Page 86 - 1st Anthology 2011
P. 86

I’m teaching my wife Tsuut’ina and we have a song “I give you my heart” and in the
               fourteen years we’ve been together I wrote it. Some day’s when she feels down or tired I
               bring out the drum, she likes that. For my grandchildren I play songs and they just dance
               to it, like my granddaughter she just dances to them. I told her make sure your home on
               time and make her moccasins because she wants to dance at the Tsuut’ina celebration.

               I went to the celebration yesterday, which is good because I helped my uncle with the
               pipe. It was important for me because I was his helper because he’s older than me.
               Arthur, that’s Reggie’s brother. He lost a daughter too about three months ago.

               I got him a card and gave him tobacco on that day when I was there. Before I went to the
               graveyard I went to the buffalo paddock and prayed there because, I was told, whatever
               I’m told in my heart I listen to it. I listen to my heart and do whatever it tells me to do. I
               put a cigarette out. I broke it up right by the buffaloes.

               I don’t know too much about Bullhead. What I heard was that he wasn’t from here they
               said, he was from the States. He got scouts to find the reserve but he was a kind hearted
               man. He taught the people to be good to one and other, but yet he was a warrior. He
               fought for the Nation and our race. Bullhead found the reserve. Calgary use to be our
               land, we use to call it Gusts’ists’i it means elbow. They call the bundle the Beaver Bundle
               and that’s sacred and I found out in the years to come that they only bring it out when
               the thunder comes. That’s when you open it. The peace pipe is the Bible for us, the native
               people. We have it like a Bible and we have to hold on to it.

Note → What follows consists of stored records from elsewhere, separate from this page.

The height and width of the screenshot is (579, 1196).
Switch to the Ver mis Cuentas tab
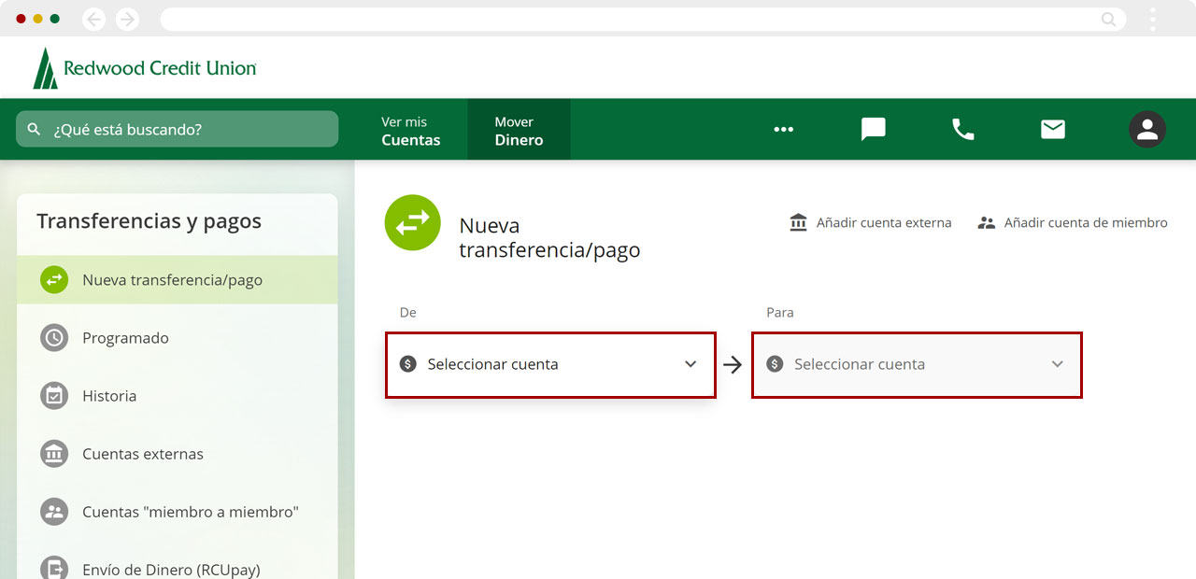pos(410,131)
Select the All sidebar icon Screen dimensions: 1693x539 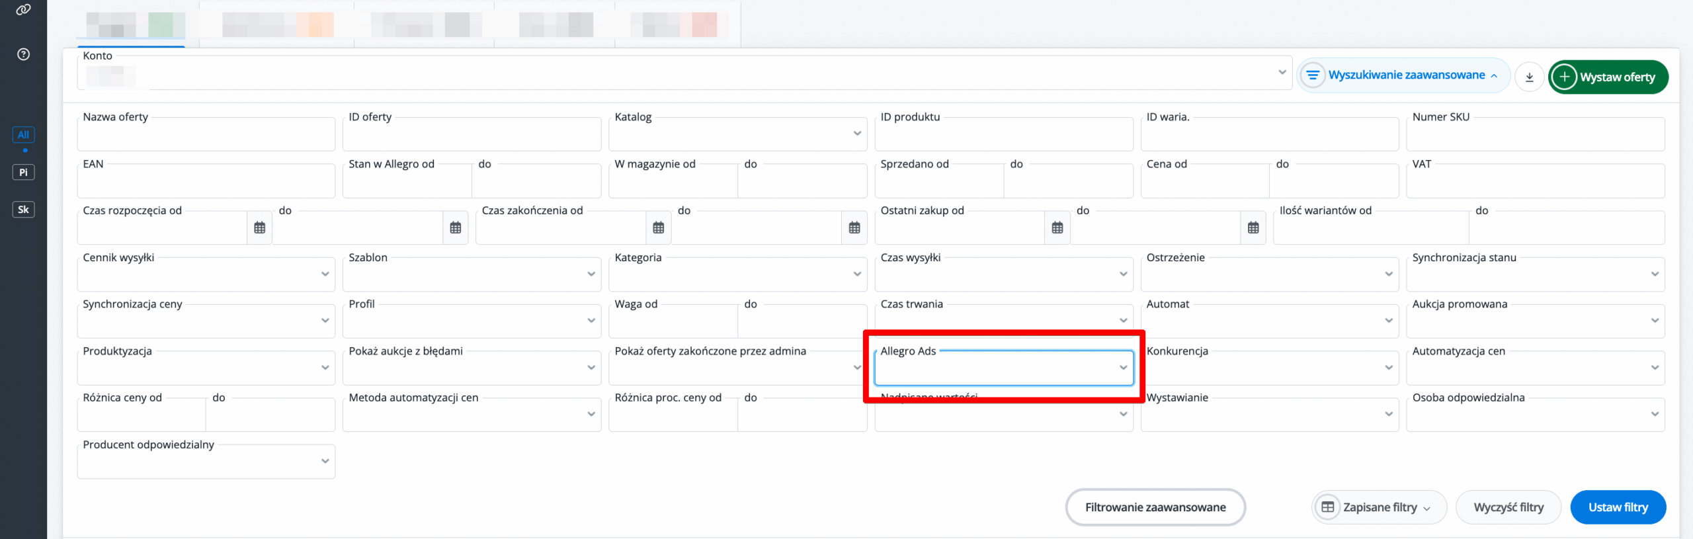[x=23, y=134]
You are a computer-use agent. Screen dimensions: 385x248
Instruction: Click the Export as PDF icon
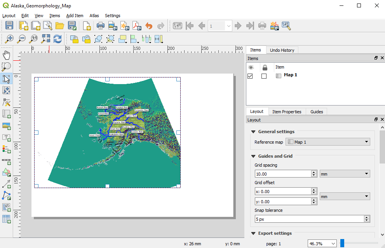tap(137, 26)
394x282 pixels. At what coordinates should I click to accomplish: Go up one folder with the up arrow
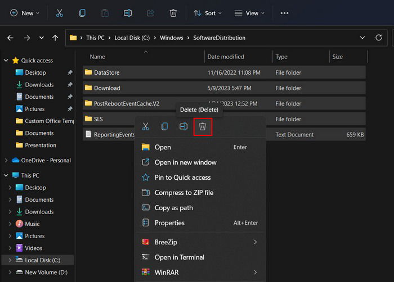(x=55, y=38)
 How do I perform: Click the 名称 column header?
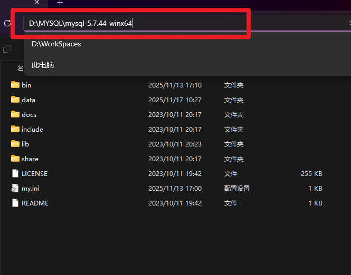coord(20,68)
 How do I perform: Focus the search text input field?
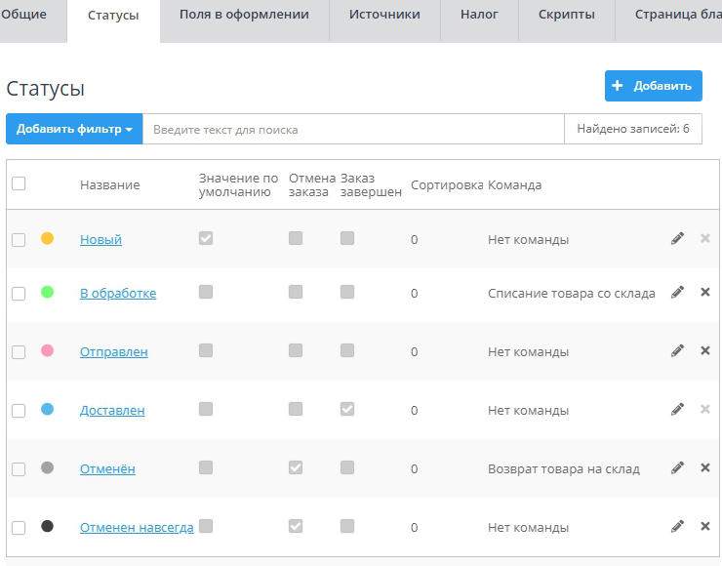(353, 129)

               It’s for the Beaver People. We are Dene but we are Beaver People of our own. The Sarcee’s
               are Beaver People, and that’s what I’ve learned in life. That we’re a unique race of our own
               like we originate from the Cree’s, Blackfoot’s and Stoney but we’re originally from
               Athabasca. As far as I know we migrated from as far as Arizona and went to Athabasca.


               Everybody use to talk the sign language and the way you shook hands back then is they
               reach all the way up the elbow and that’s how you knew you were brothers. They treated
               each other with respect, the tribes. There are a lot of stories between the Stoney’s and
               Sarcee’s. There’s this story that the Stoney’s raided Sarcee long time ago. One night they
               raided for a bunch of horses and took them back to Morley. The next day the Medicine
               Man saw all the horses and two horses had big ears and here they were mules. They didn’t
               know what they were. The Medicine Man told them that’s bad medicine. He told them to
               take the mules back to Sarcee.

               So they had to bring them back. They didn’t know they were good work horses. That’s a
               story of its own by its self. They raided and stole horses and found two mules well they
               call them jackasses. They are good work animals and the Sarcee’s knew how to use them,
               but the Stoney’s didn’t know anything about it.

               We used to be told old stories and we used to camp at Blue Berry Hill. We used to go up
               there and pick blueberries and there was something called a bear berry you can’t find it
               anymore and certain berries. They also use to pick their medicines for ceremonies.